Collected data:
########
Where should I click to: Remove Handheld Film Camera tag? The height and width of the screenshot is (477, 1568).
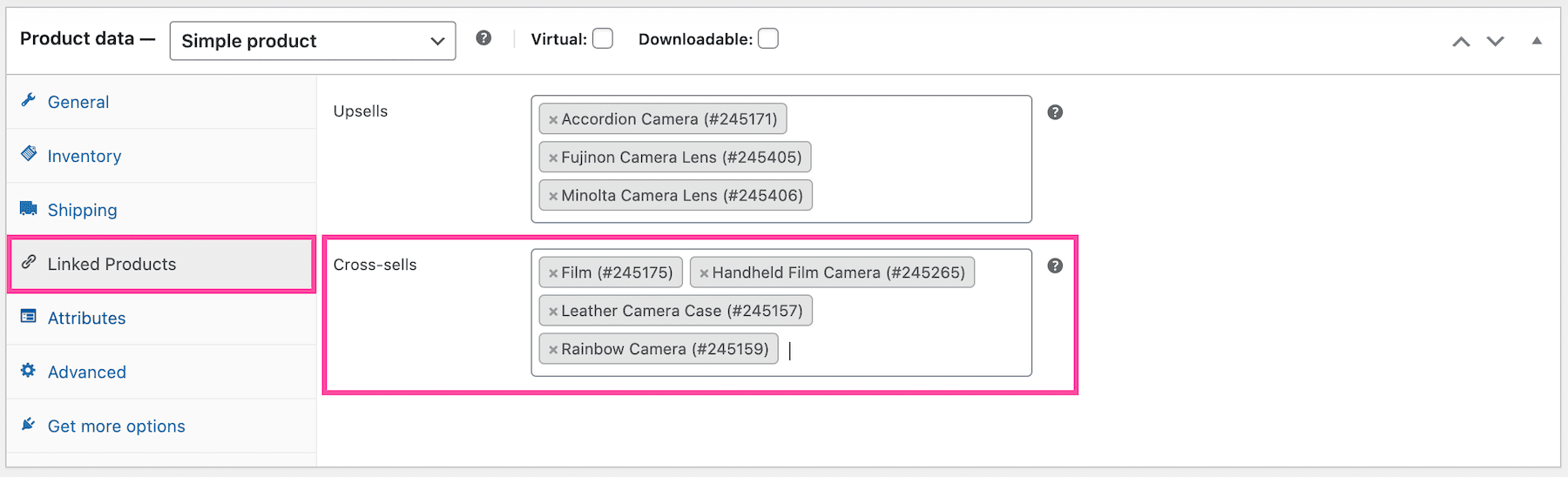(x=704, y=273)
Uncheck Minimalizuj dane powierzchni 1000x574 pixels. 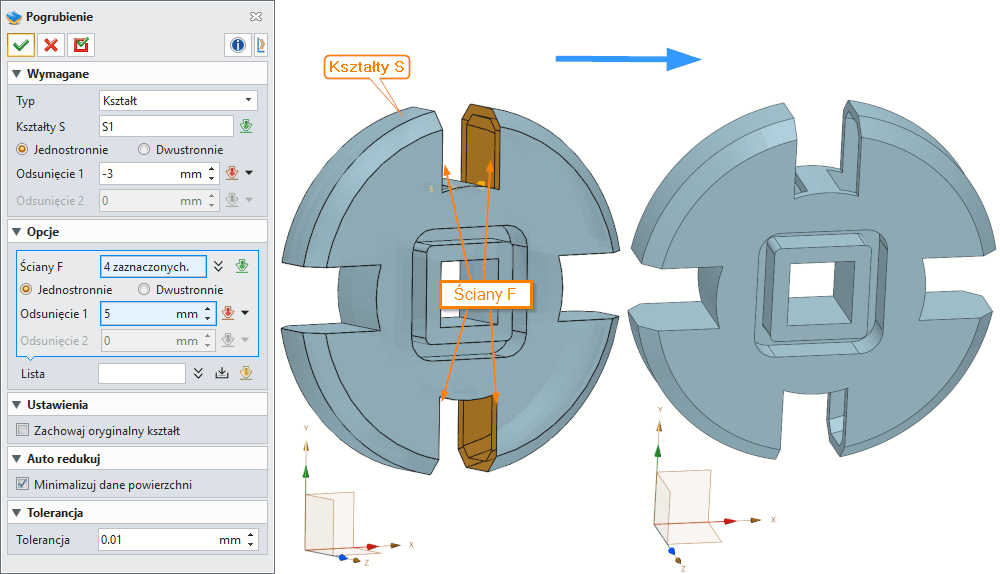point(23,485)
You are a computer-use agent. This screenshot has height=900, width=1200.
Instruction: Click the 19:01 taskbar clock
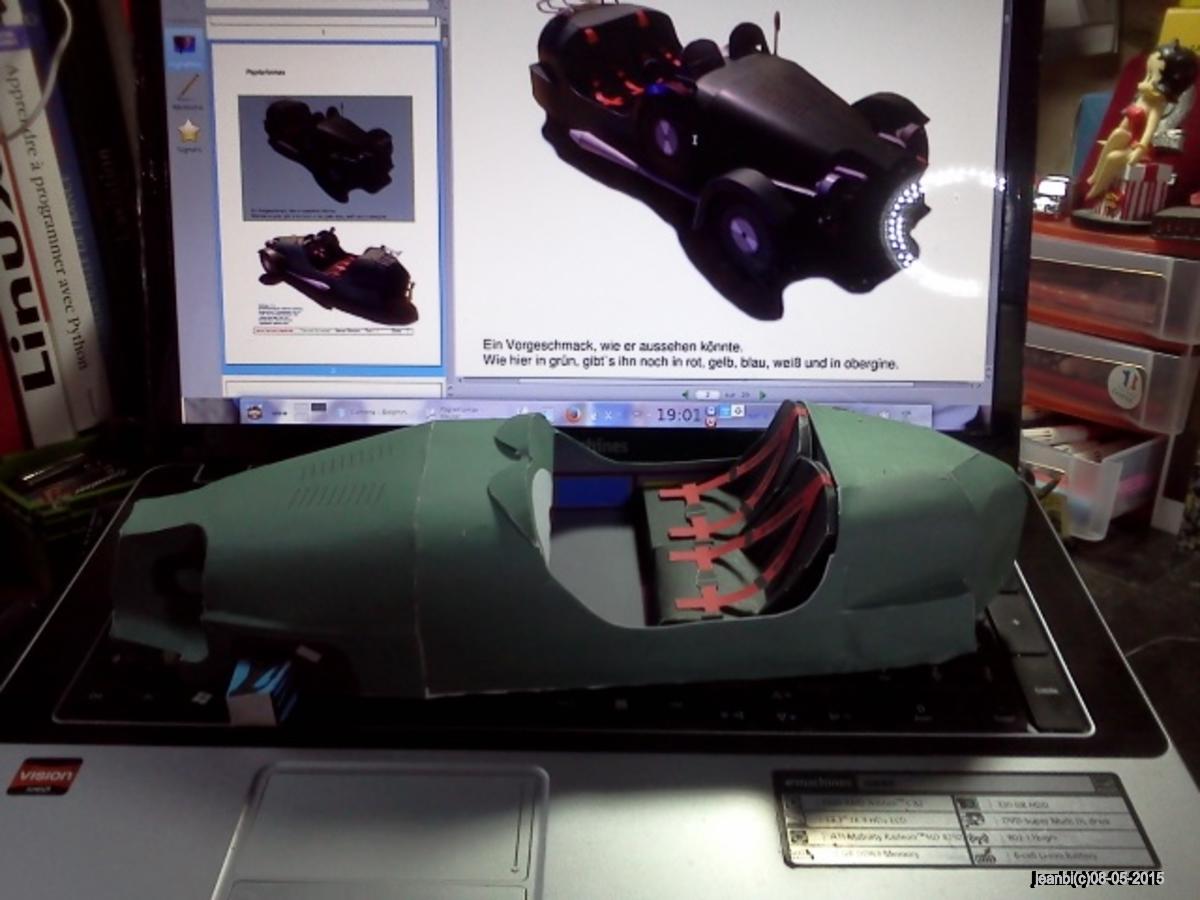pos(680,414)
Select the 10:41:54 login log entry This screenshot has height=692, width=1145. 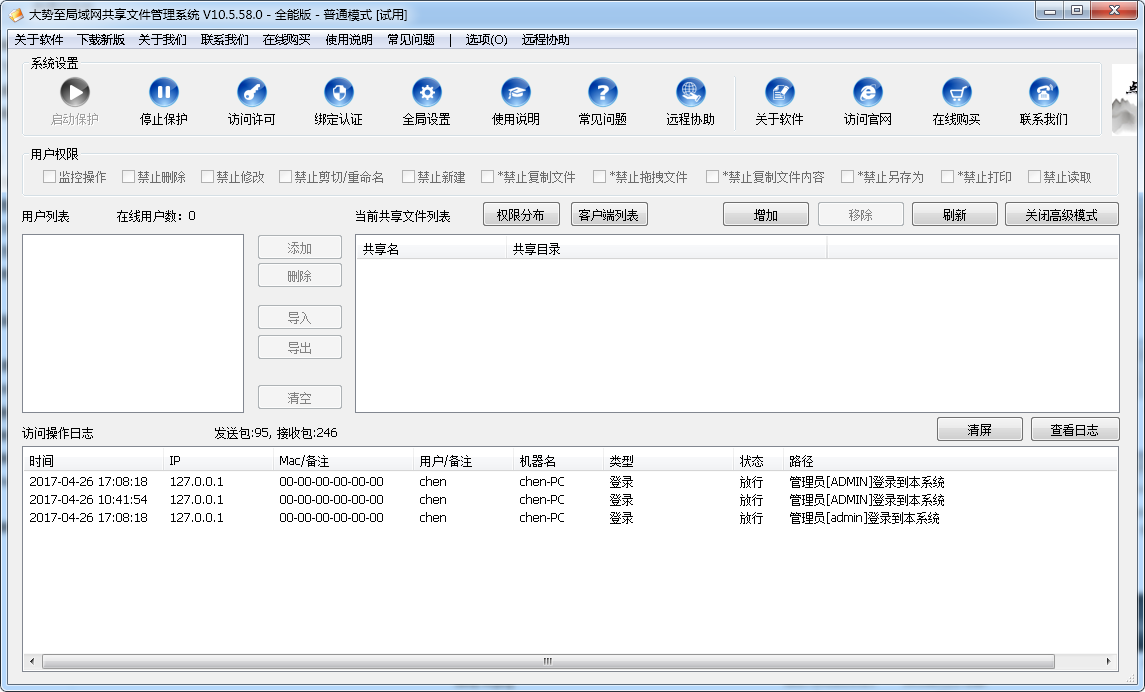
########
All lines from the one that contains "Instruction: Click the 19:01 taskbar clock" through the last line of the data should be retyped exactly, with the pictures left out.

Instruction: Click the 19:01 taskbar clock
pos(680,414)
Select the 10:41:54 login log entry This screenshot has height=692, width=1145. 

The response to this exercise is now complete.